Open
Description
Describe the bug
Our team just used the class sklearn.linear_model.LinearRegression to do multi-linear regression. And, we found out that the same data, which means the values are identical for each element, with different data formats will return different coefficients. The array we use are all integer values but saved as float32 and float64, separately. However, the array in float64 as input get us the expected result, but float32 doesn't.
The code below is a simple reproducible example.
Steps/Code to Reproduce
In [1]: from sklearn.linear_model import LinearRegression
...: import numpy as np
...: rng = np.random.default_rng(0)
...: x_1_array = rng.integers(low=1000, high=10000, size=10_000_000)
...: x_2_array = rng.integers(low=1000, high=10000, size=10_000_000)
...: x_3_array = rng.integers(low=1000, high=10000, size=10_000_000)

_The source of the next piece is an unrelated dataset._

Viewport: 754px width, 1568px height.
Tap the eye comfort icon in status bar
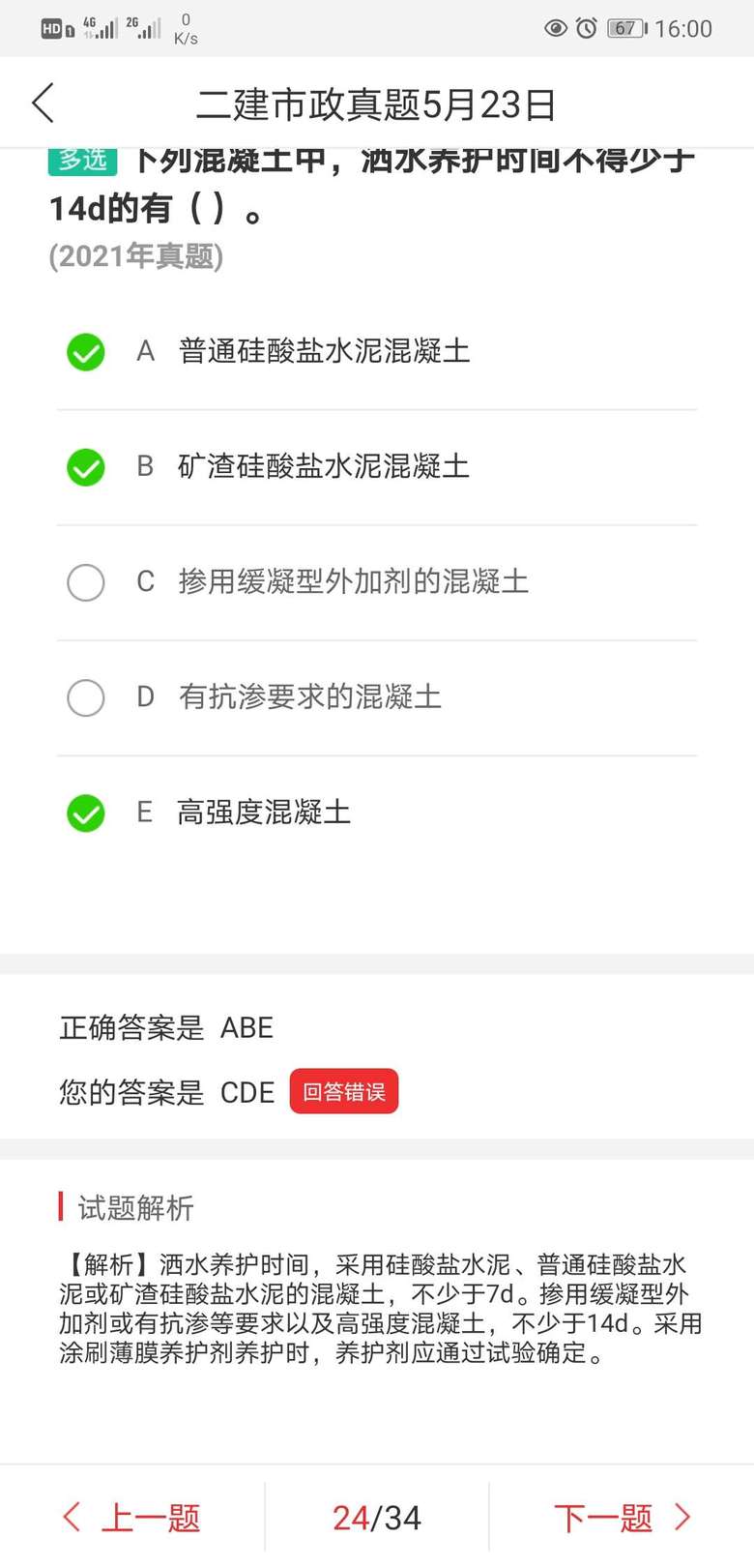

...: y_array = 3 * x_1_array + x_2_array - 5 * x_3_array
...: intercept_data = rng.integers(low=-3, high=3)
...: print(f'True intercept {intercept_data}')
...: y_array += intercept_data
...: X_train = np.stack([x_1_array,x_2_array,x_3_array],axis=-1)
...: y_train = y_array
...: linreg = LinearRegression()
...: model = linreg.fit(X_train.astype(np.float64), y_train)
...: print(f'Float 64 Intercept: {linreg.intercept_}')
...: print(f'Float 64 Coefficient: {linreg.coef_}')
...: model = linreg.fit(X_train.astype(np.float32), y_train)
...: print(f'Float 32 Intercept: {linreg.intercept_}')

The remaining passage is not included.